1. Introduction
Stack fault happens whenever a thread’s stack is almost used up, and the Windows CE kernel will generate a message of the problem like this:
9381584 PID:47c40bda TID:24ccc7ce [Stack fault]: Thread=85fa3a40 Proc=8060e640 'device.exe'
9381584 PID:47c40bda TID:24ccc7ce AKY=00020013 PC=01a23be0(dummy.dll+0x00003be0) RA=03ed33a0(devmgr.dll+0x000033a0) BVA=24081d24 FSR=00000007
The data in the message is important to understand the failure, which can be a data abort, stack fault, page fault, etc.

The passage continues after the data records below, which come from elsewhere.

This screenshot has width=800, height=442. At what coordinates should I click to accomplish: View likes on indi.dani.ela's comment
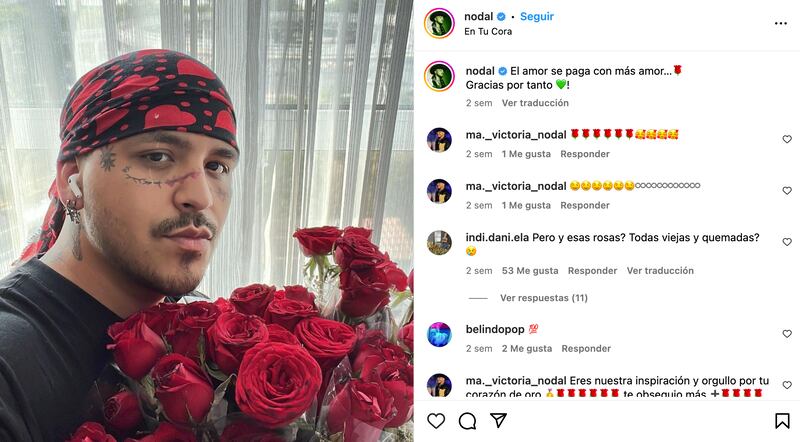coord(530,271)
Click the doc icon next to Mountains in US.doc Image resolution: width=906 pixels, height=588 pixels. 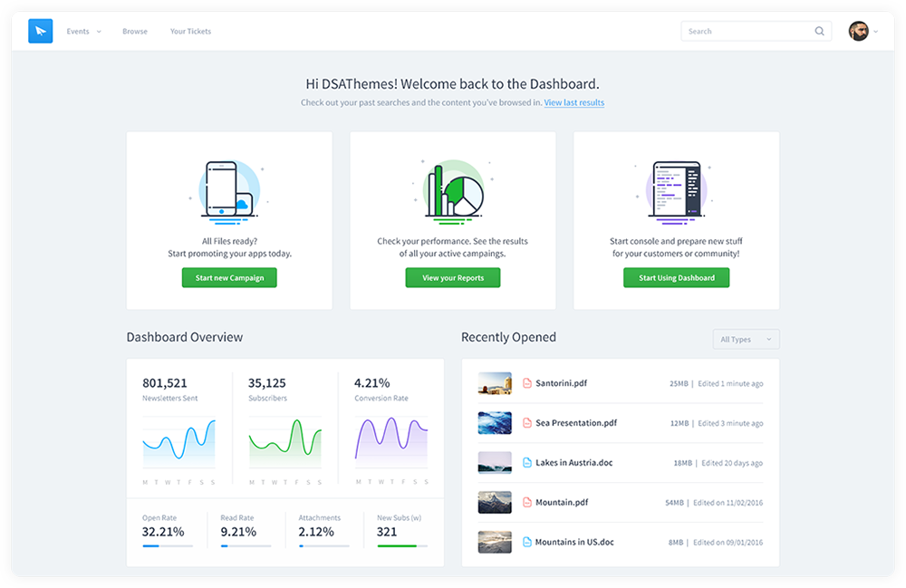[x=527, y=542]
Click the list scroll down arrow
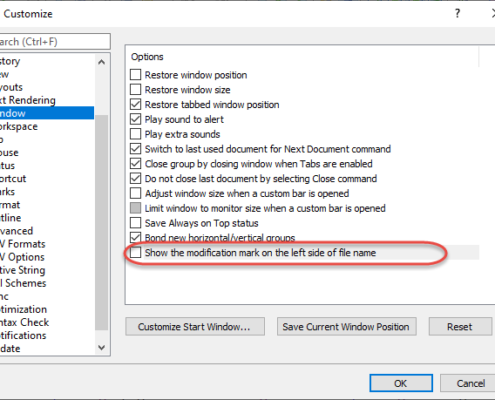495x400 pixels. (x=102, y=348)
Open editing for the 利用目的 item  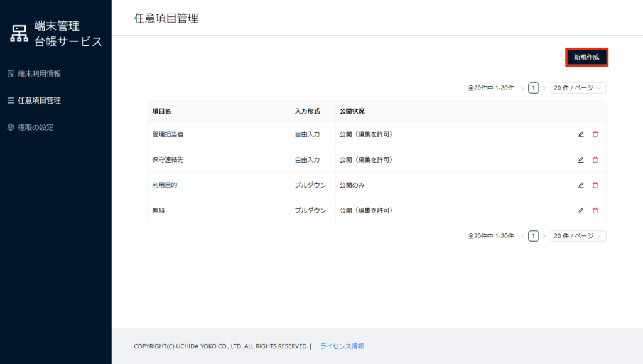(x=581, y=185)
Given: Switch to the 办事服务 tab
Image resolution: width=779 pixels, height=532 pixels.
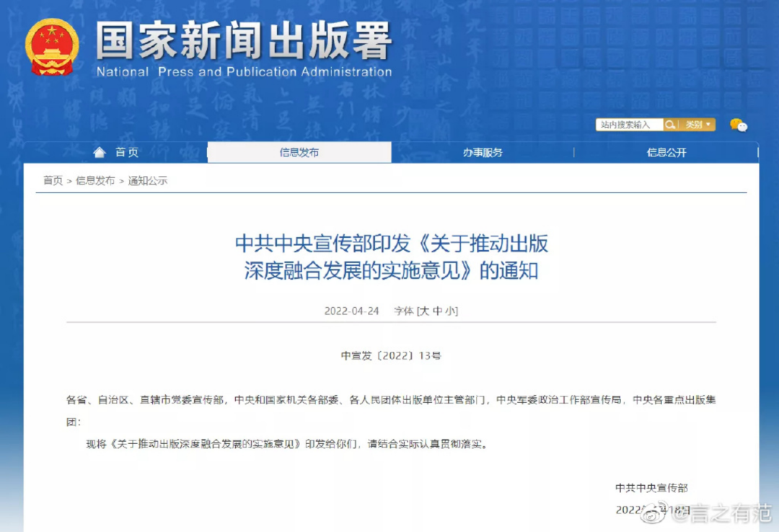Looking at the screenshot, I should pos(483,152).
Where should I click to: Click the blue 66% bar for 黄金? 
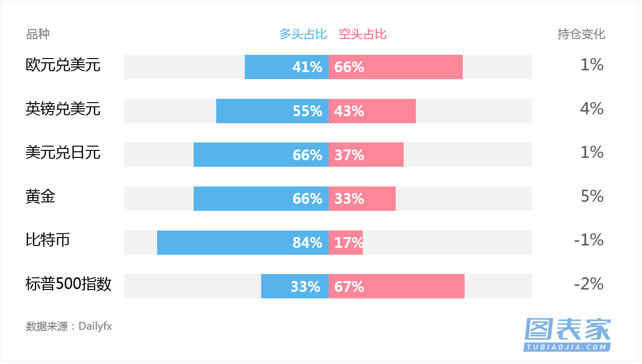pos(261,199)

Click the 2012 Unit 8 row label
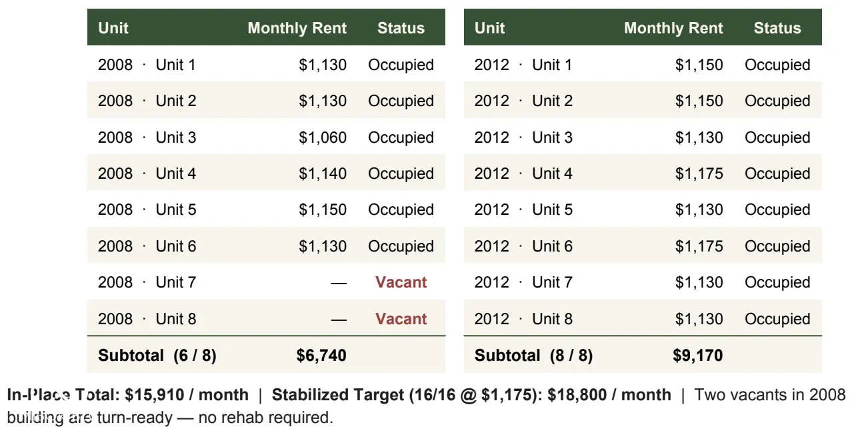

- AKY "Access Key": Process slot bitmask corresponding to the processes the excepting thread has access to. Platform Builder can shows Access Keys of each process in the “Processes” window.
- PC "Program Counter": Represents the current line of instruction. On ARM platforms, this is the current value of the PC register and EIP (Instruction Pointer) on x86 platforms. If symbols are available, the exception handler will attempt to provide an offset line into the DLL that caused the exception.
- RA "Return Address": Pointer to the instruction address of the function that called the current function. Had the current function NOT caused an exception, this is where we would return to. For a DLL on Windows CE, simply use the last two bytes of the address plus the preferred load address of the module (0x10000000) to search Rva+Base column in the corresponding map file and you will find the function the address falls into. For an EXE, use the last two bytes of the address plus the preferred load address (0x00010000) to search the Rva+Base column. The same calculation applies to BVA below.
- BVA "Base Virtual Address": The contents of BVA depend on the type of exception found. If the exception is a Prefetch Abort, the value points directly to the PC register (execution point). If the exception is a Data Abort, then this value points to why the exception was caused. It is a combination of the Virtual Memory base of the module found plus the value that caused the exception.
- FSR "Fault Status Register": The FSR represents several flags that will help you understand the nature of your exception. For ARM devices the following flags can be set:
#define FSR_ALIGNMENT 0x01
#define FSR_PAGE_ERROR 0x02
#define FSR_TRANSLATION 0x05
#define FSR_DOMAIN_ERROR 0x09
#define FSR_PERMISSION 0x0D
To confirm a stack fault failure, you should at least have the system dump when the problem occurred. Or better yet, you have a KITL enabled device and you can reproduce the problem.
2. A Real Example
The following is a real world example of stack fault in while running Hopper with focus on tmail.exe.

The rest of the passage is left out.